It contains the essence of the explanation.

Suppose, with respect to some particular point, we have a torque of external forces:
$$\vec{\tau}=\sum_{i=1}^{n}\vec{r}_{i}\times\vec{F}_{i}$$
Shifting to torques about some other axis, placed, say, a distance [itex]\vec{r}[/tex] from the original, gives a torque of:
$$\vec{T}=\sum_{i=1}^{n}\vec{r}_{i}\times\vec{F}_{i}+\sum_{i=1}^{n}\vec{r}\times\vec{F}_{i}=\vec{\tau}+\vec{r}\times{M}\vec{a}_{c.m}$$
where M is the object's mass, ans a_c.m the acceleration of its centre of mass.

Thus, if the center of mass is undergoing acceleration (i.e, the sum of forces equials 0), you need to take this into account before you can say whether or not the object actually rotates.

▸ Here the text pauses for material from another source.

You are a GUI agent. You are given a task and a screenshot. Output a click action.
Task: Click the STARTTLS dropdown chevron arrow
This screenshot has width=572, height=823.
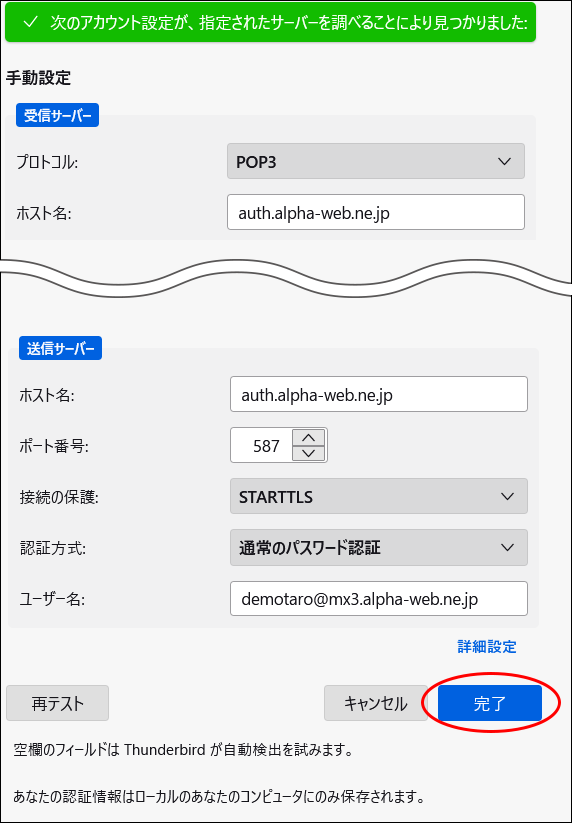click(507, 496)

This complication does not appear if we choose the c.m to the point we compute torques relative to,and that is one of the major reasons why we generally prefer to calculate torques with respect to the c.m, rather than with respect to any other point.

The other major reason why we would like to calculate torques with respect to the c.m is that calculations about this point is generally the only one that directly relates the net torque to the change of angular momentum.

For other points of reference, you will have an additional term $$\vec{v}_{0}\times{M}\vec{v}_{c.m}$$, where v_0 is the velocity of the point you compute the torque with respect to, v_c.m the velocity of the center of mass.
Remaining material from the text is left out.